**SUPPLIED RECORDS**
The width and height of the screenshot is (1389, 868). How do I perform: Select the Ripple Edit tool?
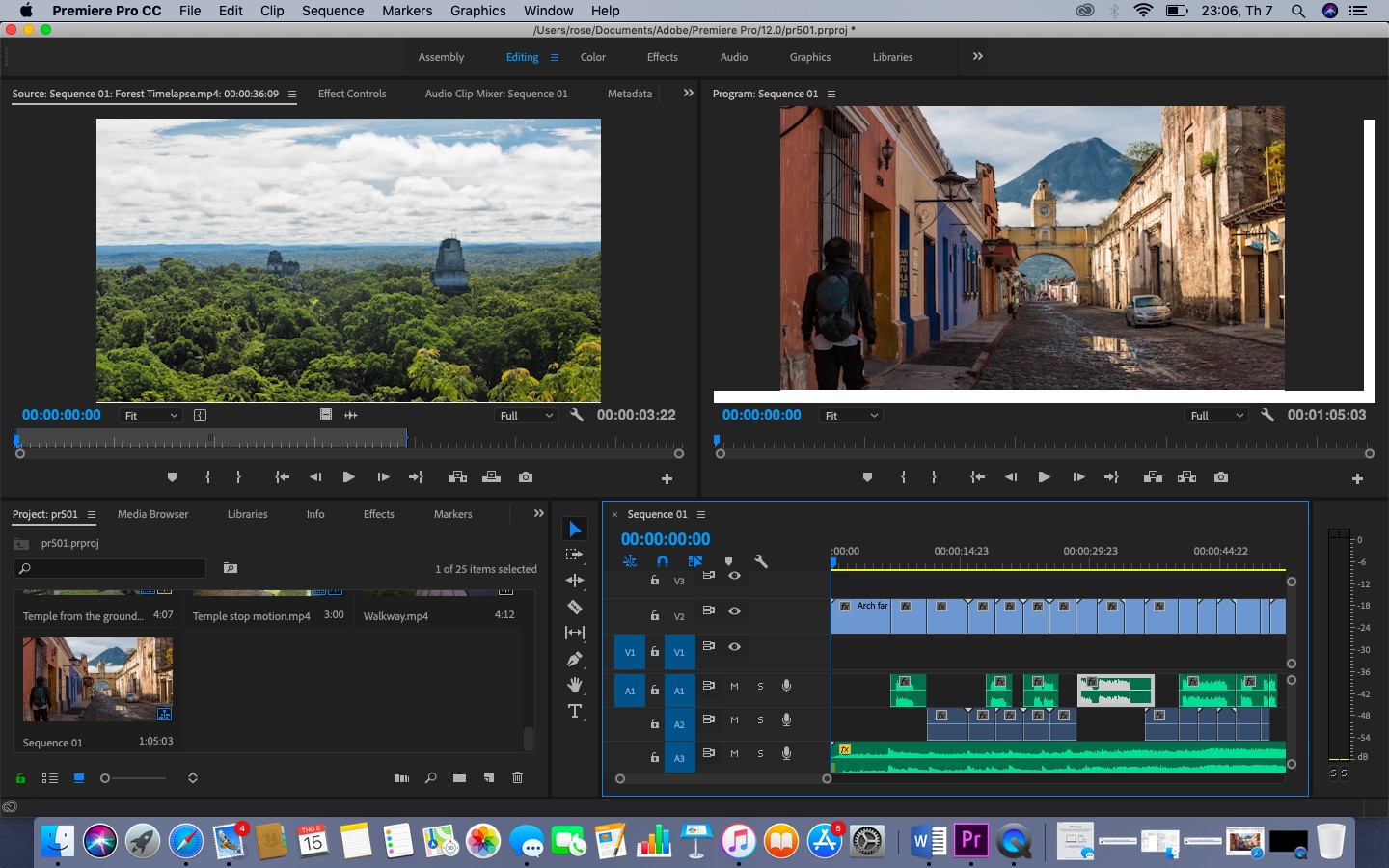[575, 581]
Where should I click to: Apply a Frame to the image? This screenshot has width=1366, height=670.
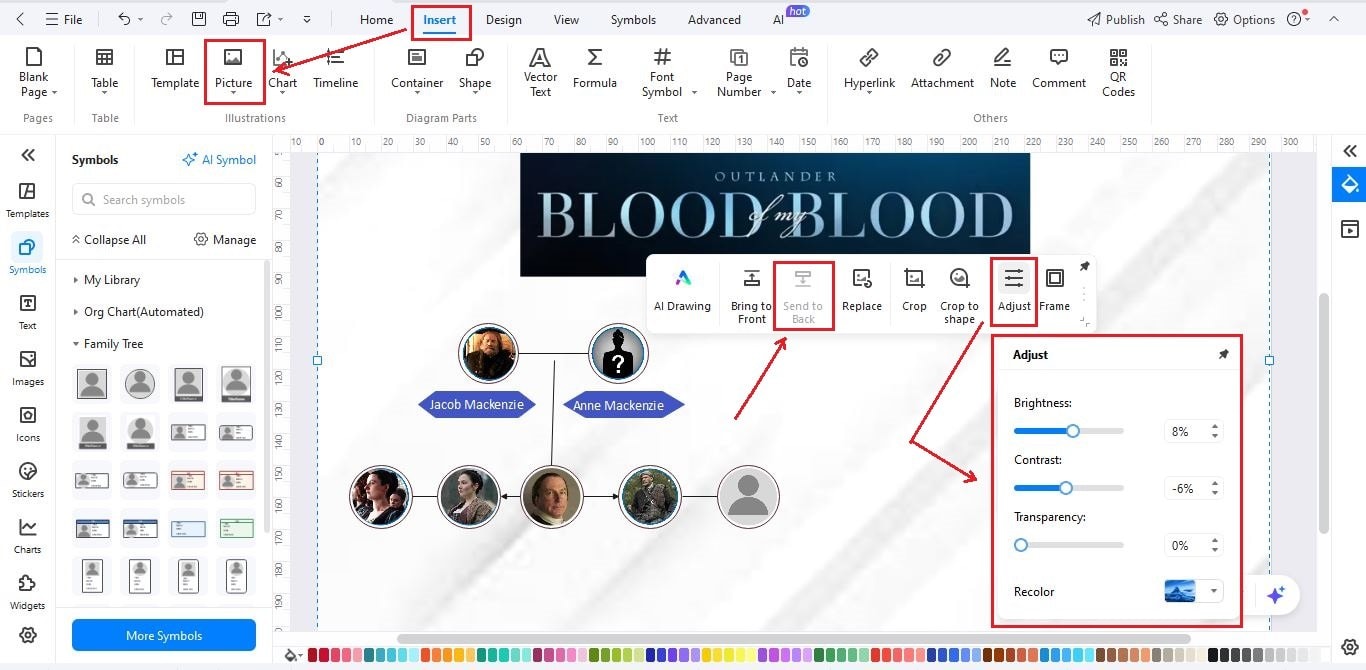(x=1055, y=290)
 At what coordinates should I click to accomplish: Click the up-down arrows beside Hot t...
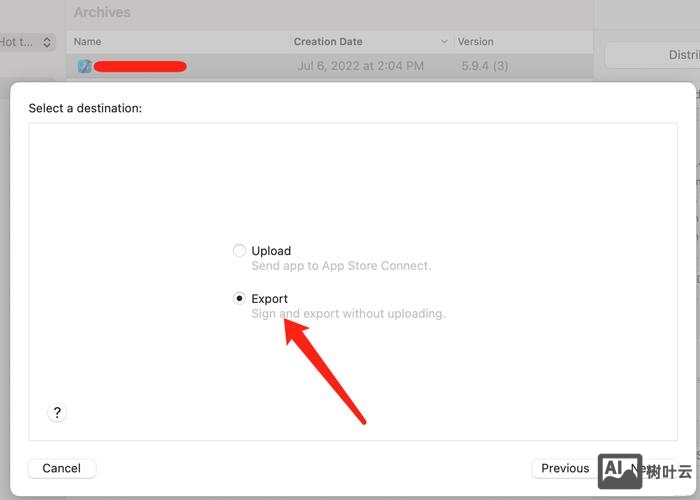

**WHAT IS ASKED**
Rewrite everything from the line containing "Where should I" down to the end of the entries, swapping "Frame" for "Border" and changing nothing else. Leave out the pictures.

**SOLUTION TO THIS EXERCISE**
Where should I click to: Apply a Border to the image? This screenshot has width=1366, height=670.
(x=1055, y=290)
 At what coordinates should I click to accomplish: Click the up-down arrows beside Hot t...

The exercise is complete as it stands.